Bolivia broke into open joy recently when Switzerland returned to it a 15.5 cm. (6 inch), carved stone figure from some 2000 years ago that is argued to be the ekeko. It has been paraded through the streets and welcomed back to the country with celebration, flowers, and offerings. It is considered the illa of the ekeko, that is to say image but an image that contains much sacred power.
As a national figure it is like the illas and conopas that many people keep in their homes, figures of llamas, egg shaped stones, and so on. They are part of the sacred things that bring a home together and enable some of its family ritual.
This illa is from the Lake Titicaca region where ancient civilization flourished, the Yaya Mama, Chiripa, Tiwanaku, and Pukara. The lake was considered a great seat of learning and value and one of the places of origins during Inca times and today is divided between Bolivia and Peru. Both continue to celebrate the ekeko, given the growing strength of altiplano culture, that is culture from near Titicaca, and migration from it to other areas of the country.
Today the ekeko tends to be represented as a figure in various sizes and styles. But he is always a man with typical clothes from the Andean region, although he is often portrayed as a mestizo, a person of both Spanish and Indigenous culture and origins, with a prominent moustache. Most importantly, from his body hang a plethora of miniature objects, that is abundance. These include household goods, money, foods such as corn and beans, tools, etc.

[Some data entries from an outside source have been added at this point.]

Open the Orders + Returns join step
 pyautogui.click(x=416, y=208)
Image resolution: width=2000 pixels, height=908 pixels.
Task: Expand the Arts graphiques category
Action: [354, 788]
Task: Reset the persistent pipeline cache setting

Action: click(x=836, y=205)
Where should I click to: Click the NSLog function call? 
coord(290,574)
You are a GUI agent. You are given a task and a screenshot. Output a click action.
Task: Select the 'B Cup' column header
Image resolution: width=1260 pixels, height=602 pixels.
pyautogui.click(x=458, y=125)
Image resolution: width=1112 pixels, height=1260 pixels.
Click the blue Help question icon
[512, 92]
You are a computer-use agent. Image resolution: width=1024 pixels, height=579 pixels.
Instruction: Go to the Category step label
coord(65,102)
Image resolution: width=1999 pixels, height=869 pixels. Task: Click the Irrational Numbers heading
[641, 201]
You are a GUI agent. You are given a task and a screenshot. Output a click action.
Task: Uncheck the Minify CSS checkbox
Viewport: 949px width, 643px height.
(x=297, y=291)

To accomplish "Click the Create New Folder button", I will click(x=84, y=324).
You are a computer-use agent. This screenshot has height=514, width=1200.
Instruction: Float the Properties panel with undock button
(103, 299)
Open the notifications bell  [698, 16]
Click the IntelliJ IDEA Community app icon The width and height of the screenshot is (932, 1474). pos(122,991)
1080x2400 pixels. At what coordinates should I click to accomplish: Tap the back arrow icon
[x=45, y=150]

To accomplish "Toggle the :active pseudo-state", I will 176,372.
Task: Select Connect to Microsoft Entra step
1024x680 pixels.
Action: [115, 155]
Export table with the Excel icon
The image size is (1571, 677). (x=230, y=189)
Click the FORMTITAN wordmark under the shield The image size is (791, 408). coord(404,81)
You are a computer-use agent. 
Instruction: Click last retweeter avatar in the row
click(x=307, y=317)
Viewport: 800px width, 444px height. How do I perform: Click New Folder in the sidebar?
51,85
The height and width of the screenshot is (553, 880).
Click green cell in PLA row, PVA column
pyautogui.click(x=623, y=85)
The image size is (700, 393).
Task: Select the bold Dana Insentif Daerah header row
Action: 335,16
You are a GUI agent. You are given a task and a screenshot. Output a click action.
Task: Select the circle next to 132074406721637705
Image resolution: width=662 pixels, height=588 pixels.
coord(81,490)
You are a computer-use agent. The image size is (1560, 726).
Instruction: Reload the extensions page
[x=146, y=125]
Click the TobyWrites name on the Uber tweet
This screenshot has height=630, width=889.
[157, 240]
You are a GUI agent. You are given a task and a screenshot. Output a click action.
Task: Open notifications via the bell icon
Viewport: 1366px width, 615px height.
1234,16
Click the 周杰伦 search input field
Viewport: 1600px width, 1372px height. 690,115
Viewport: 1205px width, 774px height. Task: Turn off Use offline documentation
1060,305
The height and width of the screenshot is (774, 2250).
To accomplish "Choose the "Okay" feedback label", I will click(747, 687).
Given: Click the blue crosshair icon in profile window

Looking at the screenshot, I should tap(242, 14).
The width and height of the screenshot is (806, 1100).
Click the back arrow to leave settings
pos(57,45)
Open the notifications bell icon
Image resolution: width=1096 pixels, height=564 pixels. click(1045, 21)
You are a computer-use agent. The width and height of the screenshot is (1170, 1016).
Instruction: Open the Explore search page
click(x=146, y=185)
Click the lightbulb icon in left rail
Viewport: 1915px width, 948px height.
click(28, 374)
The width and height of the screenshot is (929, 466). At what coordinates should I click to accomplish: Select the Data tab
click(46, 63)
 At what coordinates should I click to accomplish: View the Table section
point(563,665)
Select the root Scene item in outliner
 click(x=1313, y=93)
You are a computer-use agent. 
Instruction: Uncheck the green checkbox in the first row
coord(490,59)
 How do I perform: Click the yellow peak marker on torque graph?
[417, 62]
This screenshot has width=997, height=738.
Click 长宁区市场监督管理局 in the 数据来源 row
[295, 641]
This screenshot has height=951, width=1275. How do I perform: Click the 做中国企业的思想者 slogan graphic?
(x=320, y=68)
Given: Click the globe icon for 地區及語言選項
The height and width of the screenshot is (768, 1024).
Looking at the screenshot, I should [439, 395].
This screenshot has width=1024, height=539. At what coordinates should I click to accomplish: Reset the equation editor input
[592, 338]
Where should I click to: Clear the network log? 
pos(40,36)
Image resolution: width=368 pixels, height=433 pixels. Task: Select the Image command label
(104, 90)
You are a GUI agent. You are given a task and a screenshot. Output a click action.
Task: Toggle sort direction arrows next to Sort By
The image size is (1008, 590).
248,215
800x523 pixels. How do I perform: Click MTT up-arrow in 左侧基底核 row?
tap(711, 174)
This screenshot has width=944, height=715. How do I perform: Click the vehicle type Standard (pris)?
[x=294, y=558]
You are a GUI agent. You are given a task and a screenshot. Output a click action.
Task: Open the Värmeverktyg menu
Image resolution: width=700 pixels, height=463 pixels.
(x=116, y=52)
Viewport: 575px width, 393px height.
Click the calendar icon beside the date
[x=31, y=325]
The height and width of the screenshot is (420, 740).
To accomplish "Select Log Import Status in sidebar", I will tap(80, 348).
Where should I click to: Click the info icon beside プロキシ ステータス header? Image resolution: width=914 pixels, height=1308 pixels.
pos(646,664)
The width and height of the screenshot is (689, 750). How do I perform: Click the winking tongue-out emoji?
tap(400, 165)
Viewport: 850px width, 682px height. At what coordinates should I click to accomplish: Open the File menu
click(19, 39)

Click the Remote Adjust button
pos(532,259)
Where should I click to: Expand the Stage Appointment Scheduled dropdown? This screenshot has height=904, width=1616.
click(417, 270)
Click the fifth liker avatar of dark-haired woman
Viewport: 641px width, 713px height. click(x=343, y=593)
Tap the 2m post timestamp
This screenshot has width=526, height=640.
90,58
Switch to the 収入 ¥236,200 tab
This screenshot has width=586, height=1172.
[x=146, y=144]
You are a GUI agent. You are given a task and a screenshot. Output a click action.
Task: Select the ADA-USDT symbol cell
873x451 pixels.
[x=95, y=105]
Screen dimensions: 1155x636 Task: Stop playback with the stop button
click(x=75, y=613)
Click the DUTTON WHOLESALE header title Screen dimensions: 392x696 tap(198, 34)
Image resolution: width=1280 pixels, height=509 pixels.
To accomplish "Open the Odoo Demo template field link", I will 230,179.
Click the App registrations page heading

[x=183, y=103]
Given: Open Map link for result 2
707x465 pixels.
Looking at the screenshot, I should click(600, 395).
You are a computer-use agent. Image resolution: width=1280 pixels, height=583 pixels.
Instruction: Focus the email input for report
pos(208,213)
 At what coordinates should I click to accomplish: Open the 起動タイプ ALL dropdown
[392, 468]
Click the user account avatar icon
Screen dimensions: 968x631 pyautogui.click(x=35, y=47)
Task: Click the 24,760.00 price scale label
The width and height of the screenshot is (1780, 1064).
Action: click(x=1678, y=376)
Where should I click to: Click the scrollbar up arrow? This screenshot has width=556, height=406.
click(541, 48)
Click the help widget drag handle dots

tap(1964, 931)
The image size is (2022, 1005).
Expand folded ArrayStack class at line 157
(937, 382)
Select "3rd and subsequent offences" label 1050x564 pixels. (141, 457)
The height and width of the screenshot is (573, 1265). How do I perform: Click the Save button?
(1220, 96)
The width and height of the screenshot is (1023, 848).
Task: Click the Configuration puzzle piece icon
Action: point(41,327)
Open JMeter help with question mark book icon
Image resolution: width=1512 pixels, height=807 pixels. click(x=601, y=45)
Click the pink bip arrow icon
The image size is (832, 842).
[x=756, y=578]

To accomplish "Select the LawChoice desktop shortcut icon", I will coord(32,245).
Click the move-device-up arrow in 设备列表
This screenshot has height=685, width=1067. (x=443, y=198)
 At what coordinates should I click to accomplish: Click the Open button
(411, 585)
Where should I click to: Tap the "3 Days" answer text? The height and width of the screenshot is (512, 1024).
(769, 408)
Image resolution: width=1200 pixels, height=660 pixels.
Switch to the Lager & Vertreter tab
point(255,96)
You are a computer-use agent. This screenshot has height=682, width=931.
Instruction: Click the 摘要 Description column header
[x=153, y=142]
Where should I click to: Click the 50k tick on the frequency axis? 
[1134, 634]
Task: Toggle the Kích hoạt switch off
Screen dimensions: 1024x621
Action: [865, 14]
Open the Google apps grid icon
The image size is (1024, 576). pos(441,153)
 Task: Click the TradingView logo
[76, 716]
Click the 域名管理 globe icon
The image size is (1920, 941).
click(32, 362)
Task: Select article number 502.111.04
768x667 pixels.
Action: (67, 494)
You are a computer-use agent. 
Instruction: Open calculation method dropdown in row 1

The ekeko stands at the center of a cult of abundance that is alasitas. Most anything can be found in miniature in the fairs around it, and at other times in the shrine of Huanca, outside of Cusco, and other areas, even in Lima. These represent things that people hope to obtain.
To be able to get them they place them on their ekeko and then make him smoke once or twice a week. Generally on Fridays. In this way they are making him an offering and he is expected to return it to them as ayni in the form of fulfilling their desires.
People say that if the ekeko accepts their wish smoke will come out of the cigarette as if the ekeko were really smoking. That means that their wishes will become real.
You find the ekeko in many Andean homes, especially on the altiplano, in cities such as Puno, Juliaca, and Cusco, as well as in other cities of Bolivia.
Just as people ask the ekeko they can also take the miniatures and have them blessed and then enliven them with offerings of alcohol and sometimes coca weekly to make them real as well.
This is a very ancient tradition in Peru and Bolivia. It comes from ancient times as an answer to the question and desire of how one obtains good fortune and abundance. It fits in with a whole set of similar traditions such as the cabalas, the toad, the cat which calls good fortune, and more.
In this way people live their daily lives with goals and dreams nourished by faith and luck. They spend their days working to make their lives a straight road of happiness and joy.